Fayette flung the opener on the desk; his face was gray. “Dammit, I told you she was an old friend of mine.” Accusation flamed on the old man’s face; then he shook his head as if clearing it. “I’m upset. I can’t blame you. I got no reason to blame you, Lloyd.”
“You mean the woman Baxter Osgood recognized leaving the Tomlinson bungalow is Emagine Buford?”
Fayette nodded. In his quiet, flat voice he said, “Ben Aiken’s jailed her — charged her with first degree murder.”
I whistled softly. It didn’t help the old man’s feelings any.
It was pretty late in the day to do anything much, but Fayette insisted on driving over to St. Pete, to talk to Emagine Buford. We took my coupe. The thing I wanted out of this case was those letters of Phyllis Darnell’s. That’s what we’d get paid for. But the letters were somewhere in the pattern of Buddy Tomlinson’s death, and I knew we were going to have to sift through that pattern to find them. I didn’t like a damn thing about the case.
It’s only half an hour’s drive from Tampa to St. Pete by way of Gaudy Bridge, and it was still daylight when we got in the Sunshine City, though the sun had dropped in the Gulf, leaving behind it vast streamers of crimson and gold in the western sky.
We wasted fifteen minutes talking over the case with the St. Pete men.
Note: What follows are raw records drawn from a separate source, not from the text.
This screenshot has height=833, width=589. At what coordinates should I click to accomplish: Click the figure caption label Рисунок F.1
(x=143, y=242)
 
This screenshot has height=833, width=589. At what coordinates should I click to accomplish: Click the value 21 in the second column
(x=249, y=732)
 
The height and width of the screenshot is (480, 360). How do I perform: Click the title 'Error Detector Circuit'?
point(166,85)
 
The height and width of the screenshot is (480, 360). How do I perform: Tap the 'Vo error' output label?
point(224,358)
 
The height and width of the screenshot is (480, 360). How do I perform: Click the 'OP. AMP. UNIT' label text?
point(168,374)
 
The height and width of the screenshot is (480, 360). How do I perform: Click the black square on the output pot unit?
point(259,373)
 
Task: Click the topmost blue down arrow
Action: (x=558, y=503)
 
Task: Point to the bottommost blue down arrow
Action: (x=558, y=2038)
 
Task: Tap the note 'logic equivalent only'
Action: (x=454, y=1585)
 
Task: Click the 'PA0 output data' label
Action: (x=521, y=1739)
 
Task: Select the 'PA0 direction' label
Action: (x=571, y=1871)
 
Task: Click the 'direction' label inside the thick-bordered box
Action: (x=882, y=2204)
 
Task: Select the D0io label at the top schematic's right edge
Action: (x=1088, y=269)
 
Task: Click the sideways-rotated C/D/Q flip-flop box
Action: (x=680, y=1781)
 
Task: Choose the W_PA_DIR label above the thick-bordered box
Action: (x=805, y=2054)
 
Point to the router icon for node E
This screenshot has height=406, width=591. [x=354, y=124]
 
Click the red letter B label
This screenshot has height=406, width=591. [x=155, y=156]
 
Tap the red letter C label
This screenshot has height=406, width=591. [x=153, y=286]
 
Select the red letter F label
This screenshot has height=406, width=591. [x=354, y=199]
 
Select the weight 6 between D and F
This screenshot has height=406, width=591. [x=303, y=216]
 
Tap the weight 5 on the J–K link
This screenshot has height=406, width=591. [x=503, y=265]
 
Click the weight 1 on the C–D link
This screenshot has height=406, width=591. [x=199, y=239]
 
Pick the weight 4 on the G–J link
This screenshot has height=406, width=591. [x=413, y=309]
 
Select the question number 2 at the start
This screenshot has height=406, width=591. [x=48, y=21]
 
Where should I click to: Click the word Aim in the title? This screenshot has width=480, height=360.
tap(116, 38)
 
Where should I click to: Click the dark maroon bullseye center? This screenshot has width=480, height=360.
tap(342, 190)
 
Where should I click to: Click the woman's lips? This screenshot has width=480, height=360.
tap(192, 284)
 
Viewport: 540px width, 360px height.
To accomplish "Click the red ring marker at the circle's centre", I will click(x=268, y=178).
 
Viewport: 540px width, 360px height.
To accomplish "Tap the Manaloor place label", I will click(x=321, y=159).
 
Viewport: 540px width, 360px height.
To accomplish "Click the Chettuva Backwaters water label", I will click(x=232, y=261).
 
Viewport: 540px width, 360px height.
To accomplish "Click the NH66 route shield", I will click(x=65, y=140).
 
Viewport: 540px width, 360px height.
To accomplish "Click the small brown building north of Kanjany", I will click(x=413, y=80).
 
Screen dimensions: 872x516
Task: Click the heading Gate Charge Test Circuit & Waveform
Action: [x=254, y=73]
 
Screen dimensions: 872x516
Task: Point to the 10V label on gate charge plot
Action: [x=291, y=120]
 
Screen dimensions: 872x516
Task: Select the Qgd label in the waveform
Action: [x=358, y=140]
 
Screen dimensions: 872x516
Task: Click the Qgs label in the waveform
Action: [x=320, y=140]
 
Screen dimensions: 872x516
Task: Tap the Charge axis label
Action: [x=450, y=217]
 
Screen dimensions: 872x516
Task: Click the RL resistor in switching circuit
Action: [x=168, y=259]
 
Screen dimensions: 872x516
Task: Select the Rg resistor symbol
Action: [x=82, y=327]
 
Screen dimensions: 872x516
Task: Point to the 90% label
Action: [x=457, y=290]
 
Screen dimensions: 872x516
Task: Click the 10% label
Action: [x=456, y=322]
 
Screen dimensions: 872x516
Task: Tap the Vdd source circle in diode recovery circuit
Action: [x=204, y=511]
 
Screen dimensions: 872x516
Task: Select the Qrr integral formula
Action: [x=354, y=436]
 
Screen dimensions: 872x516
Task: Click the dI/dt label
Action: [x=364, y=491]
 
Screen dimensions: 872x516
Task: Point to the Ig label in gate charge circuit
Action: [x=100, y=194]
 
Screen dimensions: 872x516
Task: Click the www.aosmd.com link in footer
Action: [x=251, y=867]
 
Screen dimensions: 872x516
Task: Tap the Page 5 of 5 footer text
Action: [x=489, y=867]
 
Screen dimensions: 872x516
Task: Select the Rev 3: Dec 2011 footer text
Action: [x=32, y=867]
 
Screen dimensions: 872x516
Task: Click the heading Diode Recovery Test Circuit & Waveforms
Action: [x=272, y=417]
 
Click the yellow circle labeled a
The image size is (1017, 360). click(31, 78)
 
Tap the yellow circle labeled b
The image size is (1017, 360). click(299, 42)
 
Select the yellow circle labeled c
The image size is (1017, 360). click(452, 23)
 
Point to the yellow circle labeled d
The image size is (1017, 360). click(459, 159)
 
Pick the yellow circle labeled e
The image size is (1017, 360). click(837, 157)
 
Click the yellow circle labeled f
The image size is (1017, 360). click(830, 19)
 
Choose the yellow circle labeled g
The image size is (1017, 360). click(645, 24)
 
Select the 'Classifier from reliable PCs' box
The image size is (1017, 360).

Then we went back to Emagine Buford’s cell.
She had been crying, and her face was swollen, but even so you could see that she had been a raving beauty in her day. As Allene had said of her stepmother, Emagine was well preserved, slim, with a small, unlined face, and hair dyed to a nice shade just darker than auburn. She didn’t look a day over a young forty.
She managed a smile when the old man entered her cell. “It’s unfortunate that you have to visit me here, Henry.”
Fayette said, “We want to help you. This is Lloyd Carter. Mrs. Buford, Lloyd.”
We each said it was a pleasure, and Emagine sank on the edge of her cot. She looked at the old man with hope and trust. They talked for two minutes. She wasn’t able to tell us a thing more than the county men had. She had been home asleep, she claimed, when Buddy Tomlinson had been murdered. She hadn’t seen him since the night before his death. She spoke of him with a mixed tenderness and hot, new-born hatred.
The old man told her that we’d do our best, and we left her.
That was that, for my money. Outside headquarters, Fayette mopped his face with a big red bandanna and said we might as well eat.
We went to eat.
It was just after 8:30 when I got back to my apartment house in Tampa. The place had no garages; so if you owned a car, you left it at the curb. I locked the coupe, and walked in the apartment house. I was halfway up the flight of stairs when the door opened in the lower hall and my landlady’s nasal drawl came to me, “Is that you, Mr. Carter?”
I bent over the stair railing, looking down the hall. She was standing in her doorway. “There’s a woman in your apartment,” she said. “Said she had to see you. I let her in to wait.”
She slammed her door.
I went on up the stairs, down the hall, and opened my apartment door. Allene Buford stood up when I entered.
She’d turned on the small lamp over near the corner, and the soft light silhouetted her. I remembered her as I’d first seen her in the old man’s office earlier in the day: not plain, but not beautiful either. Now, with the light behind her like that, a light not bright enough to glare at her or to show up the room in which she was standing, she almost made the grade. She was almost beautiful.